Hafner blossomed in a big way in 2004, exploding on the scene to rank second in the AL in OPS and ninth in RBIs. He had shown good power and discipline as a first baseman in the Texas system and broke through with the Indians while batting almost exclusively as a DH. Hafner rivaled Ichiro as the majors' best hitter on the road (1.072 OPS) and might have had even better numbers if not for bone chips in his right elbow, which necessitated surgery in September. Hafner could stand to improve against lefthanders (.244), but that may be nitpicking. His fantasy owners should enjoy the ride, but they'll have to do it using their DH spot in most leagues.
Hafner struggled through injuries in 2003, especially over the first half of the season, and had to battle Ben Broussard for playing time when he was healthy. The battle for playing time will end in 2004, but Hafner needs to improve against lefthanders (.190 in 2003). Hafner's second-half provides a cause for optimism; he hit 10 of his 14 homers in 187 at-bats after the break, and hit .273/.348/.519 over that span.

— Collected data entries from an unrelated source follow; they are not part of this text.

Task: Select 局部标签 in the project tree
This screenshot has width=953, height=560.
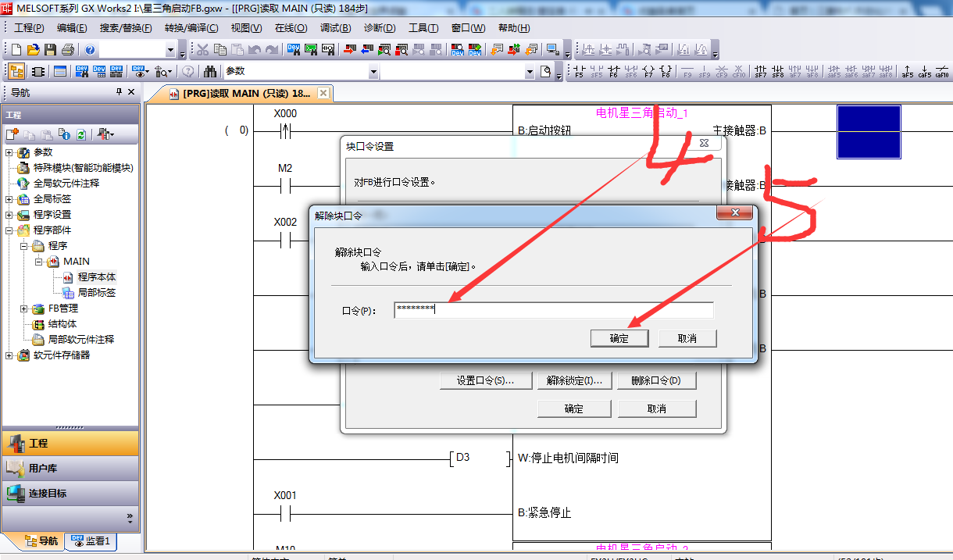Action: [97, 293]
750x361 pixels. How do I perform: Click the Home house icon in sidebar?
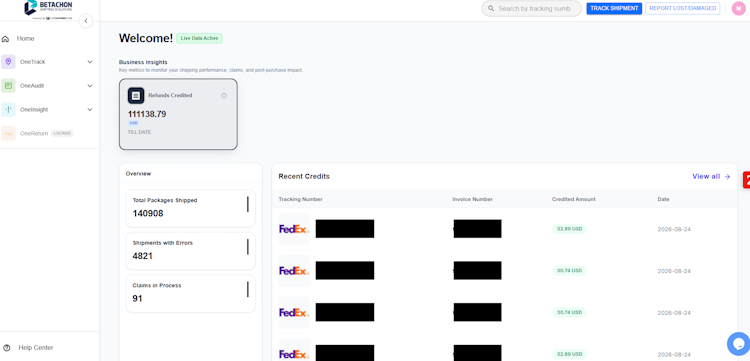click(6, 39)
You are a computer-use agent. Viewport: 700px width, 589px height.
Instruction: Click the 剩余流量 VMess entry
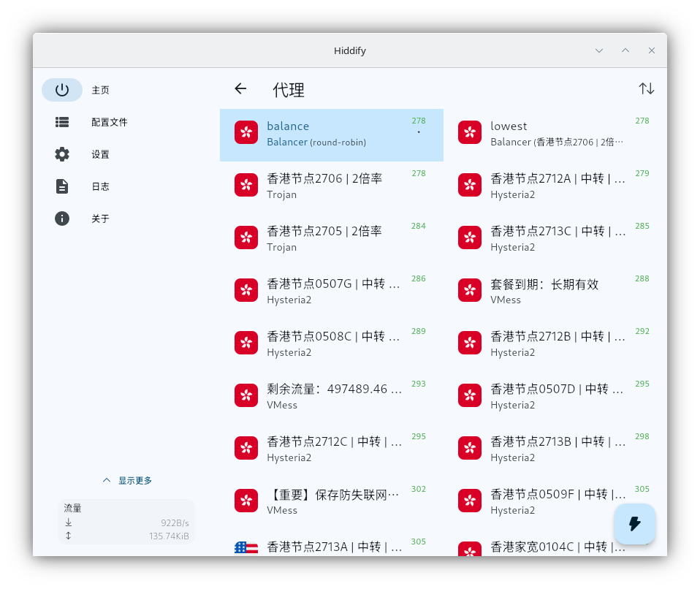(331, 396)
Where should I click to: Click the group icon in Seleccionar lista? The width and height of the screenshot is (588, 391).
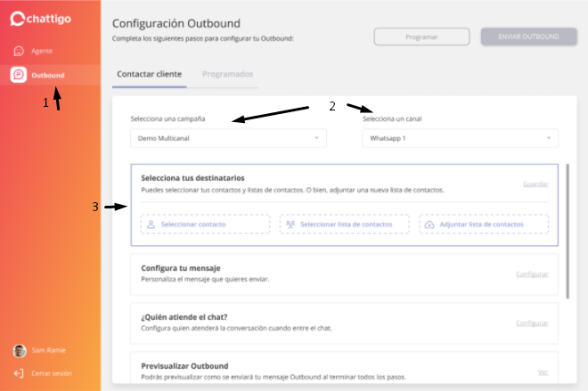pyautogui.click(x=290, y=225)
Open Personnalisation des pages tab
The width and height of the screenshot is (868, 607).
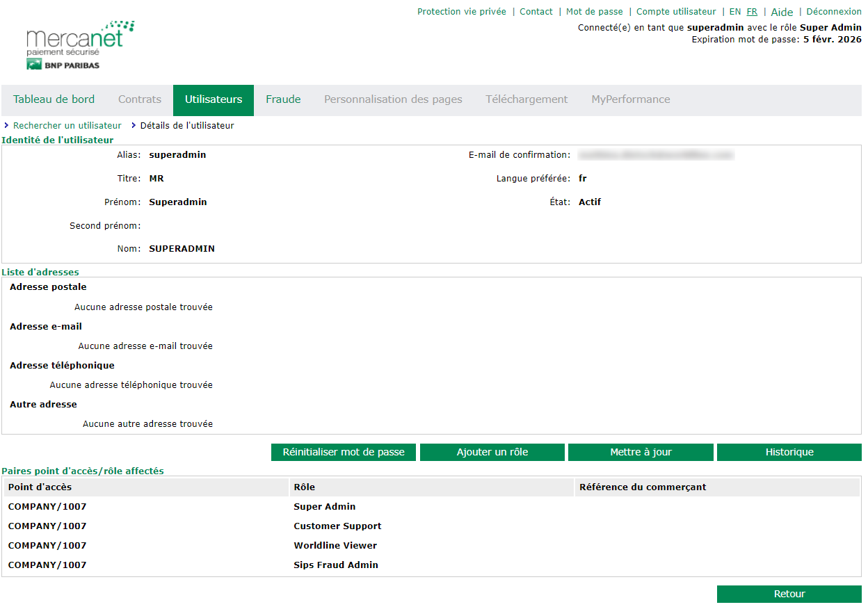tap(393, 99)
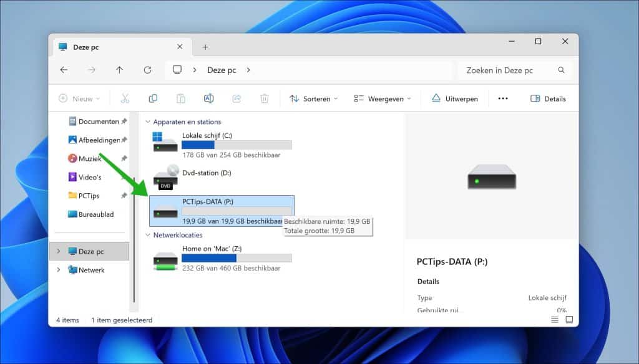639x364 pixels.
Task: Select Lokale schijf (C:) drive
Action: [222, 145]
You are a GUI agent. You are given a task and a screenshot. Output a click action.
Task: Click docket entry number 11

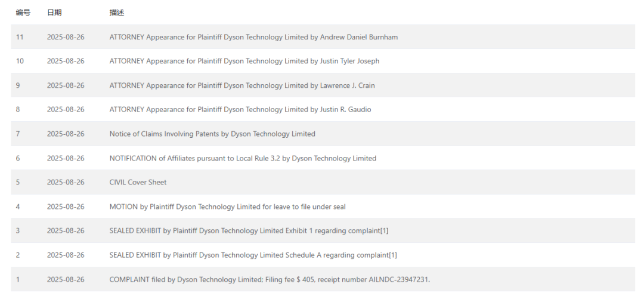pyautogui.click(x=20, y=37)
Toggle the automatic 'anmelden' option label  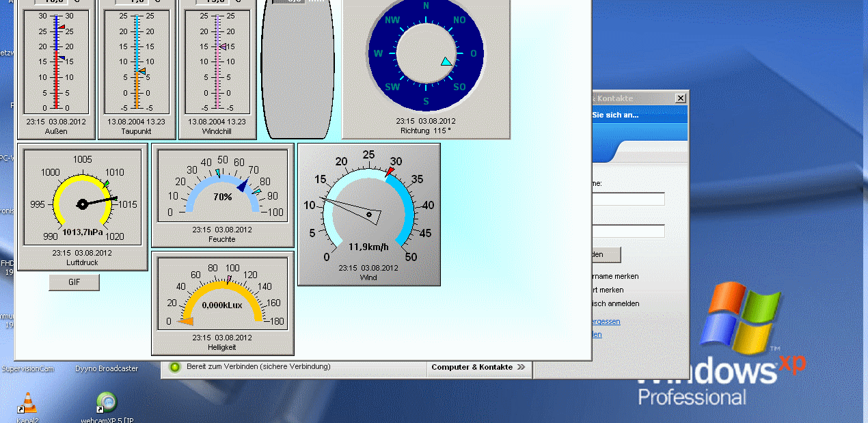(x=615, y=304)
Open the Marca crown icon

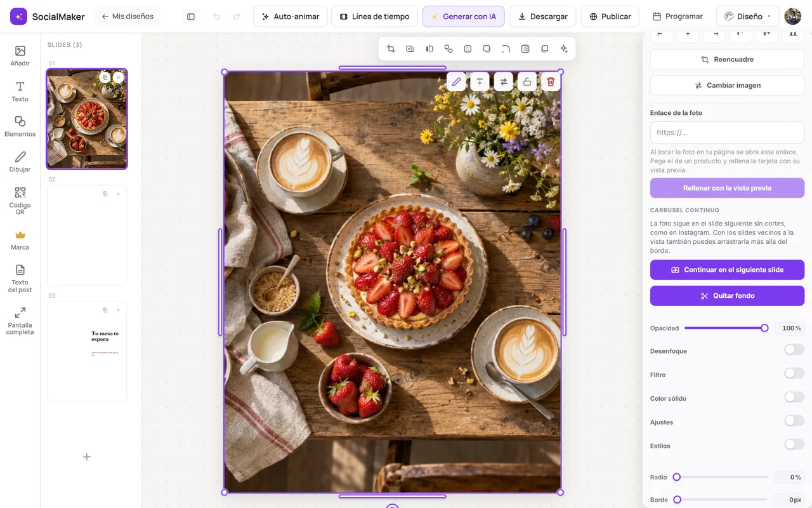pos(20,240)
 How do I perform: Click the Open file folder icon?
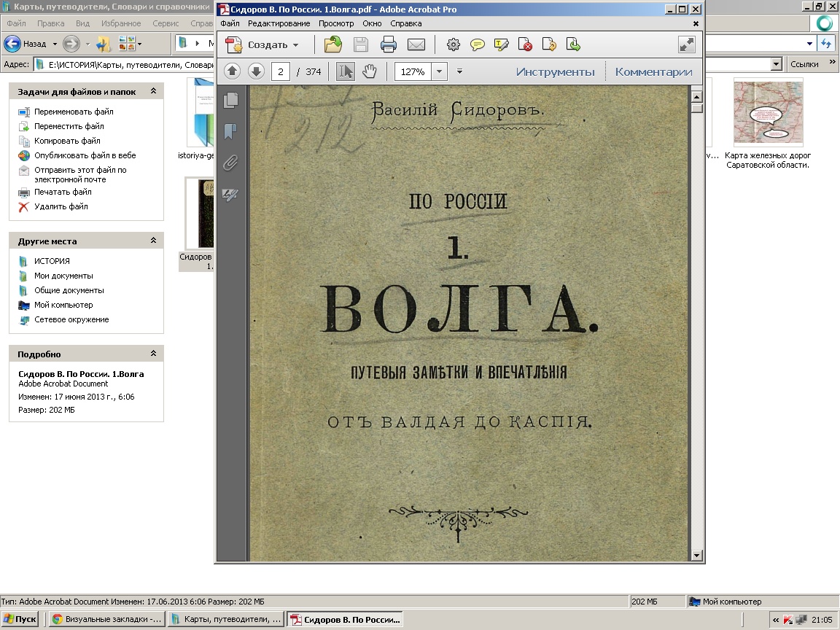click(x=333, y=45)
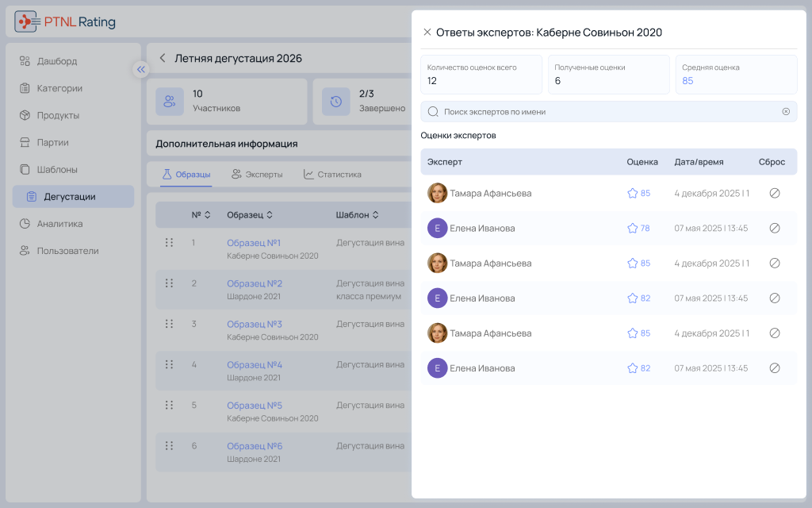Sort by the Образец column arrows
The width and height of the screenshot is (812, 508).
pyautogui.click(x=270, y=214)
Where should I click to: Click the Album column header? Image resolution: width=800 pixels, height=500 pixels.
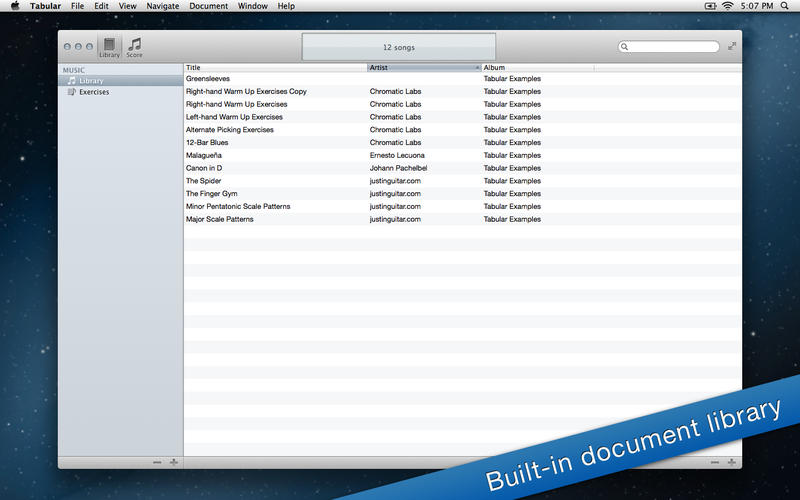coord(537,68)
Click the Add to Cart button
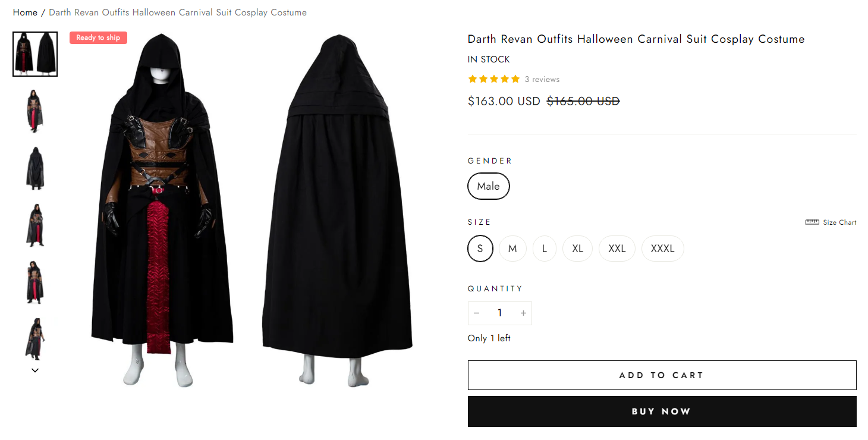 (662, 375)
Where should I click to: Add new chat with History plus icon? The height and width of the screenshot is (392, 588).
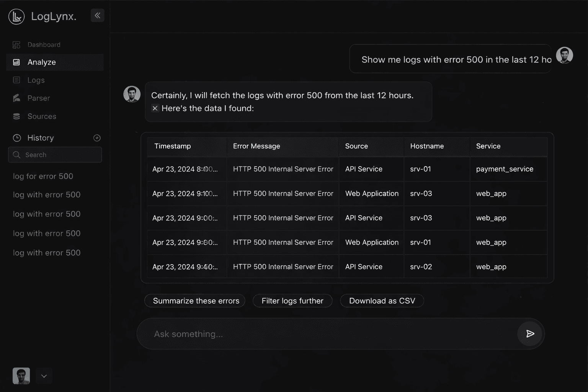[x=97, y=138]
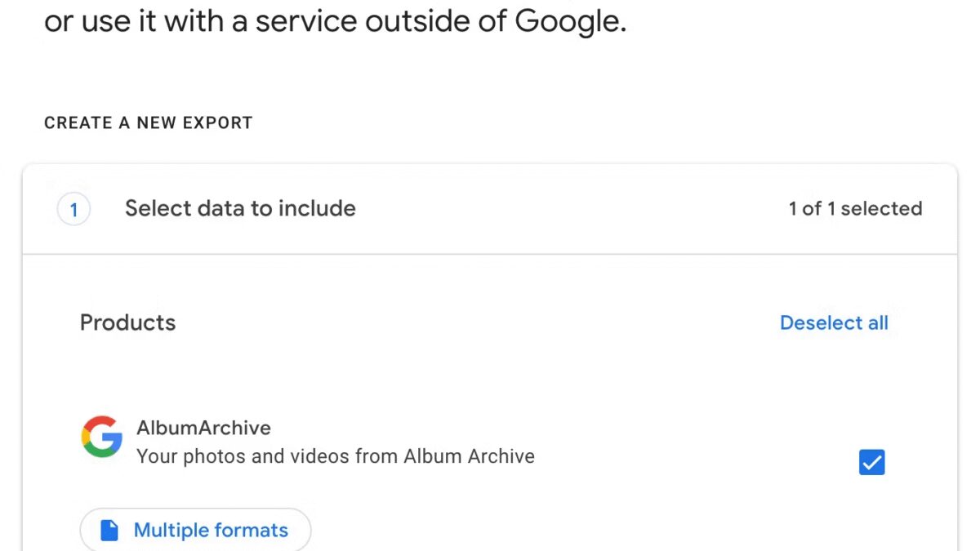Uncheck the AlbumArchive product checkbox
The image size is (980, 551).
871,463
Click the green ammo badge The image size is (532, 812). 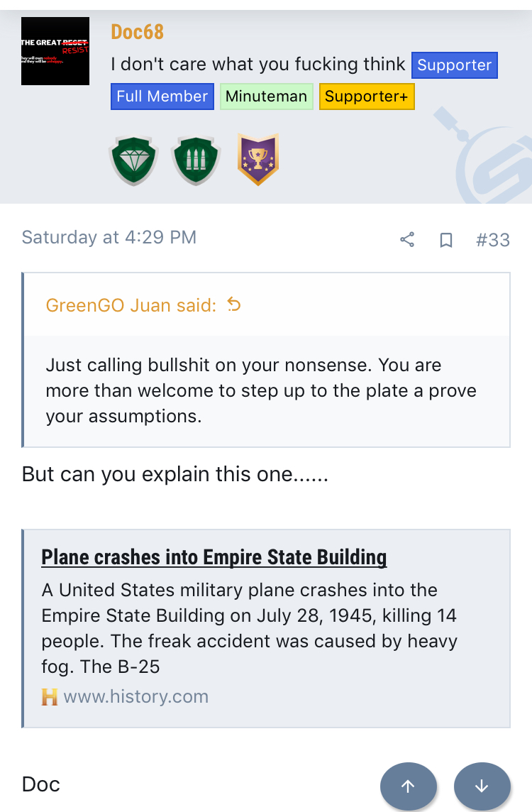[196, 160]
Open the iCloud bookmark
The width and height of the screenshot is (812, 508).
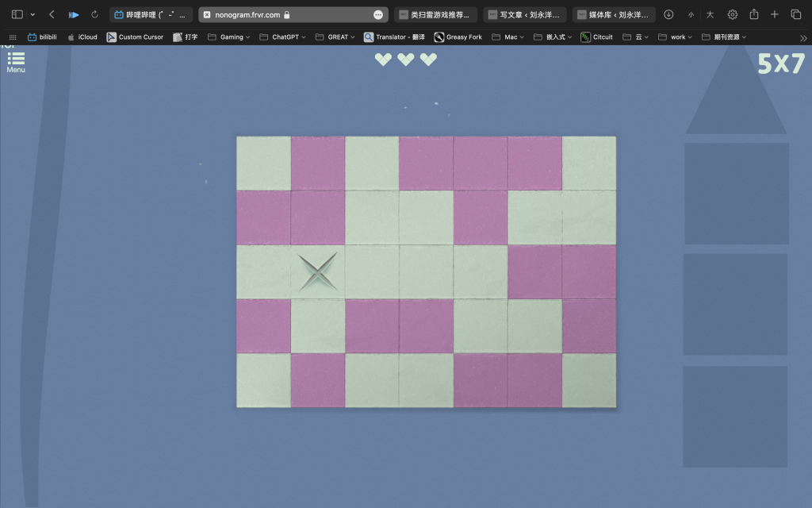pyautogui.click(x=82, y=37)
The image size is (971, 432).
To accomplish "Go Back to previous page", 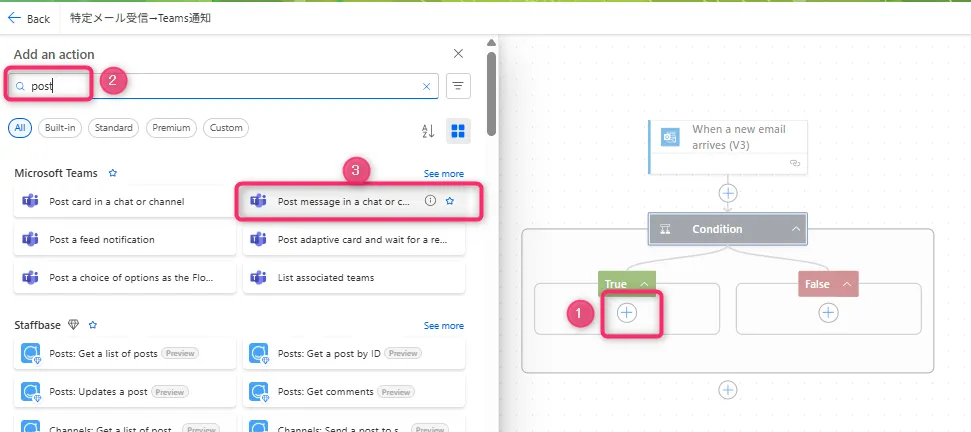I will (29, 18).
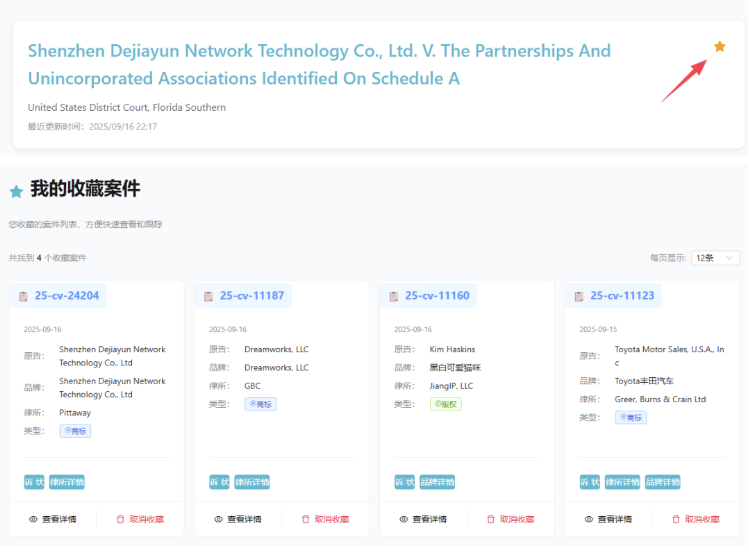749x553 pixels.
Task: View details of the Dreamworks case via eye icon
Action: coord(218,520)
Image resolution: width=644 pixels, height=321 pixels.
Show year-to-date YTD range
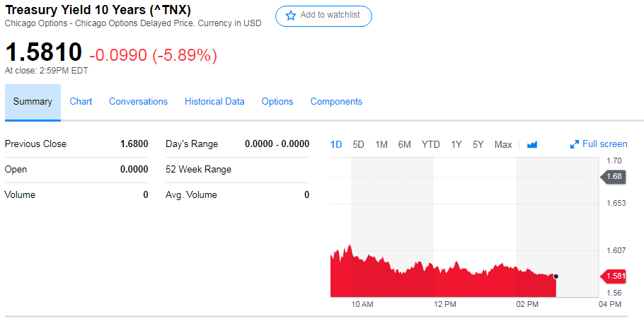pos(431,144)
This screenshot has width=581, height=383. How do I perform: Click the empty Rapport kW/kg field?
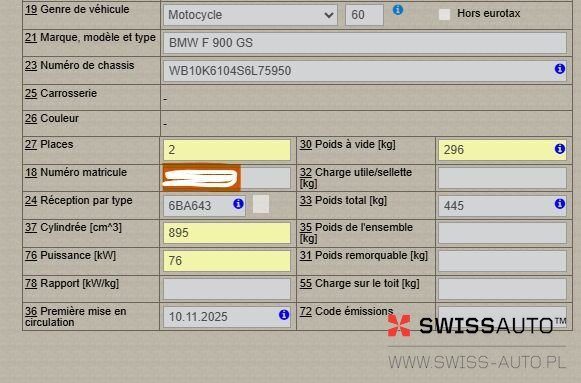coord(227,289)
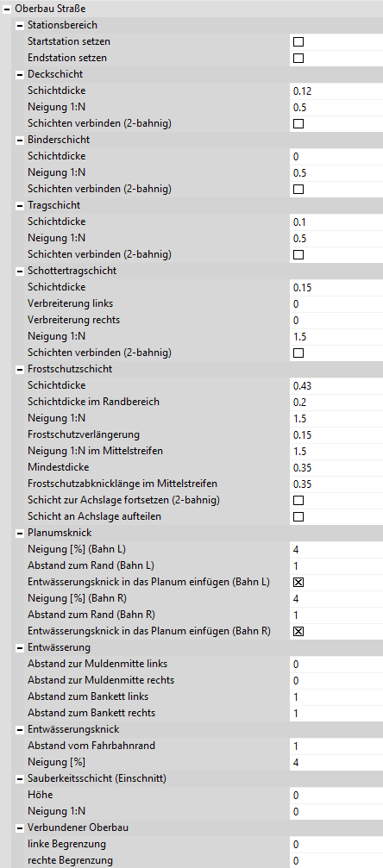Collapse the Oberbau Straße root group

click(x=7, y=9)
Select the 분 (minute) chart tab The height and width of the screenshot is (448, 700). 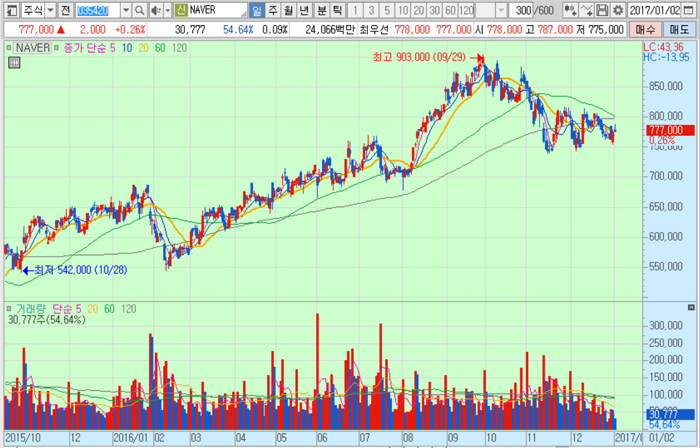[x=321, y=10]

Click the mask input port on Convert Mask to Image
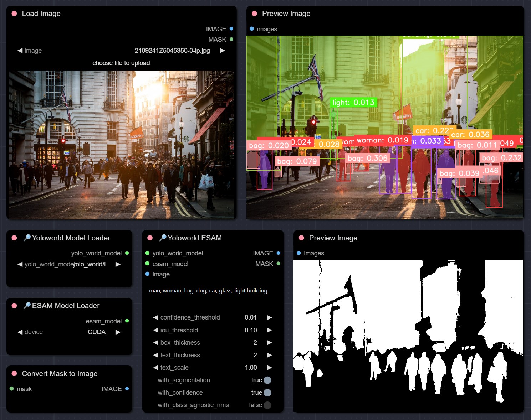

It speaks volumes for your farm system when Hafner is considered your third-best hitter in the system behind Hank Blalock and Mark Teixeira. He nailed Triple-A to the tune of a .342 average (and 79 walks in 401 at-bats) before his call-up. Hafner rotted away on the bench in September and re-injured his troublesome wrist playing winter ball in early December. Watch the health reports this spring. Hafner received a major boost to his value following a trade to Cleveland, where he should get more at-bats than he would have in Texas.